What we set out to make fun of was the mythmaking process of musicians and how you take these human beings and through the alchemy of music, performance, fan expectations and the media treatment of these people, you create these larger-than-life, superhuman, mythic figures. ... I think if you went behind the scenes with any of these (movie subjects), you’d see a much more well-rounded human portrait.
We also wanted to sort of play around with this idea that biopics cram one person’s life into 90 minutes. The whole thing is a little ridiculous. Every time someone walks through a door, it has to be something momentous, because you only have so much time to get through their whole life. ... We didn’t set out to offend anyone, and at the same time, we set out to offend everyone.
Because that was the cool thing about doing this—we got to make a biopic. It’s really fun to make biopics. I did one, “The Aviator,” and it’s really fun. You get amazing costumes, and it’s almost like going into a time machine ... with beautiful photography and exacting period detail. So, what was cool about this is (“Walk Hard”) got all that. We really did. They spent a lot of money on this movie to make it look really beautiful and getting all the details of the time periods correct.
But it was almost like “Invasion of the Actor Snatchers” (laughs). Almost like we descended on a movie like “Walk the Line” and replaced all the actors with funny people but kept the production design the same.
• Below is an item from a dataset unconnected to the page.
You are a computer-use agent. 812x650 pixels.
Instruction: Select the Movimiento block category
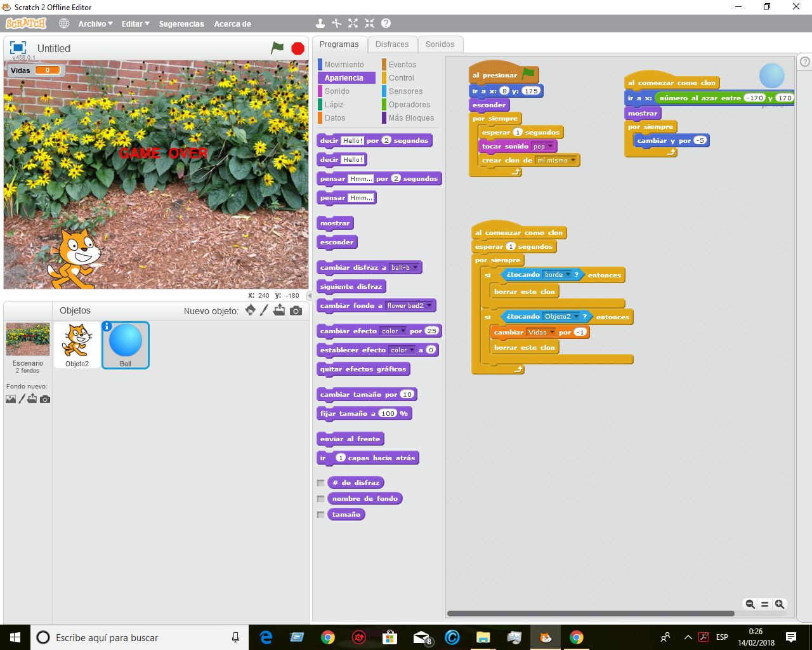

When did you become such a comedy guy?
It’s not like I made a deliberate choice. An actor’s life is fielding opportunities that other people are generating, for the most part. This is just what came my way the past ... few years. ... There are not that many people who can do both (drama and comedy), which is what this movie really requires.
There are some very serious dramatic scenes that turn into harebrained gags by the end. But in order for (the audience) to really feel the character, you have to have a real actor in there.
There’s that, and the fact that audiences want to see comedies right now. They are very popular with the studios. They make a lot of money and don’t cost that much money to make. (But) ultimately for me, I started to do these movies because people would not see it coming. ... As soon as people think they know what you can do, my instinct is to subvert that and do something they really don’t expect.
What’s it like to be carrying a big studio movie for the first time?
It’s kind of surreal to be the guy on the poster (which shows Reilly shirtless, in a Jim Morrison pose). ... In Los Angeles, every couple of blocks, it’s like, “Ah! there I am again!” Sometimes eight stories tall. I never thought I would see my nipples enlarged to quite that extent (laughs).
I kind of got used to being the center of this movie (during filming). I am in every shot of every scene—I think I had one day off during the entire shooting schedule. ... I am just thrilled the studio is supporting it the way they are, and I just hope people show up. Because I may not get another chance if they don’t.